To describe a case of myo/pericarditis in a patient with Myasthenia Gravis and thymoma.

Cardiac involvement has been reported in patients with myasthenia gravis. Manifestations include pericarditis, giant-cell-myocarditis, Takotsubo cardiomyopathy, and arrhythmias. Myocarditis and pericarditis are associated with thymomas. Though the exact pathogenesis is unclear, cardiac involvement has been associated with the production of antibodies against striated muscle, including anti-titin and anti-ryanodine, anti-mitochondrial-7, anti-smooth-muscle-alpha and anti-citric-acid-extract. Prognosis is varied; however, myocarditis associated with myasthenia gravis can be rapidly fatal.

A 27-year-old male with newly diagnosed generalized acetylcholine-receptor-antibody-positive myasthenia gravis with underlying thymoma without prior cardiac history was admitted to the ICU for acute type-2 respiratory failure secondary to myasthenic crisis. He was recently treated with a complete course of IVIG.  Rapid taper of oral prednisone, and concurrent infection possibly resulted in the current crisis.
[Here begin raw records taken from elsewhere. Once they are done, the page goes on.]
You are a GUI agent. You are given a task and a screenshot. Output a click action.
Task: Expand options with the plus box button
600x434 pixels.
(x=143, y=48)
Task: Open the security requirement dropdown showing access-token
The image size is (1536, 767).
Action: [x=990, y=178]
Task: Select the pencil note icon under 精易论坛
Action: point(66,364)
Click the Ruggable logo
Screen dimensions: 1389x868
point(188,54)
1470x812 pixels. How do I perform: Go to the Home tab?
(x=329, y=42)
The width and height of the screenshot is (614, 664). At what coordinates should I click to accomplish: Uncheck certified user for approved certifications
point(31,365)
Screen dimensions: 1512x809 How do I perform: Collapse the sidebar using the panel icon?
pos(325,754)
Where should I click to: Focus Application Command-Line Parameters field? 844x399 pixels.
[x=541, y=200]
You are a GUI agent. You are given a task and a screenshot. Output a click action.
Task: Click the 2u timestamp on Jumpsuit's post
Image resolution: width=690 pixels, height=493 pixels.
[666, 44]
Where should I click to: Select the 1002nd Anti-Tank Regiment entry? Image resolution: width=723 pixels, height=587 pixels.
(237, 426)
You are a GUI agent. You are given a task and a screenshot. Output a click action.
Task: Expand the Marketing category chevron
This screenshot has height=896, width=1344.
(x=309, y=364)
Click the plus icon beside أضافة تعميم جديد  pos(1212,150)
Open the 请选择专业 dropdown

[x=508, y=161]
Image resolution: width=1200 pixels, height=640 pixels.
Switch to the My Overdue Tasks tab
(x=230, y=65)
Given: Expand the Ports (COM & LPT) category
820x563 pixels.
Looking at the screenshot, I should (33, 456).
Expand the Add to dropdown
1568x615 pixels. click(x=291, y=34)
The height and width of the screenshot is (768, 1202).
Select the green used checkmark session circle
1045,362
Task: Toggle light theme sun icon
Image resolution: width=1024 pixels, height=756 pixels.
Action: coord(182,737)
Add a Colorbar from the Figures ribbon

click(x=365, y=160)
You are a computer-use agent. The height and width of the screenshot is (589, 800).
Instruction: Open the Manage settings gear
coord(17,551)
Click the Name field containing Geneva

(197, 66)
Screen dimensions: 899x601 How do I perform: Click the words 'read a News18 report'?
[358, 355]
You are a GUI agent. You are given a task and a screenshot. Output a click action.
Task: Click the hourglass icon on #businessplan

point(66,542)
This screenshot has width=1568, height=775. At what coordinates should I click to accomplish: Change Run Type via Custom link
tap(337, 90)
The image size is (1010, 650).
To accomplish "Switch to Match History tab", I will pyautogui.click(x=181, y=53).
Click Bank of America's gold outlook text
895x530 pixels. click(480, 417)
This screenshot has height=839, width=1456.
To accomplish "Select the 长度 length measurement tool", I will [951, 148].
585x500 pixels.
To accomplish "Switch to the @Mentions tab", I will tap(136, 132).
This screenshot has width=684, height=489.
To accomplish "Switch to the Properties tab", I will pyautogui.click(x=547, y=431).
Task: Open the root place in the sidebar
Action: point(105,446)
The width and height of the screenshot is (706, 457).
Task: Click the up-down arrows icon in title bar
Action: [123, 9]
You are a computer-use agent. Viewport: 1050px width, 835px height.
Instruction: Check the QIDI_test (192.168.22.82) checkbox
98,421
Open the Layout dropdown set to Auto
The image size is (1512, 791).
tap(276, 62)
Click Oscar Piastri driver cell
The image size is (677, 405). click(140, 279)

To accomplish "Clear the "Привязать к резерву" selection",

The patient had a screening Echocardiogram and was found to have reduced cardiac ejection-fraction of 40%. His anti-striational antibodies were negative. He did not have co-existing polymyositis and his CK was normal. Cardiac MRI however, (performed after Plasma Exchange) revealed pericarditis.

He was extubated and discharged on Prednisone 60 mg/day. Repeat Echocardiogram (after Plasma Exchange) showed return of myocardial function to normal (EF 68%). He underwent successful video-assisted-thoracoscopic-thymectomy and is currently on a slow taper of steroids.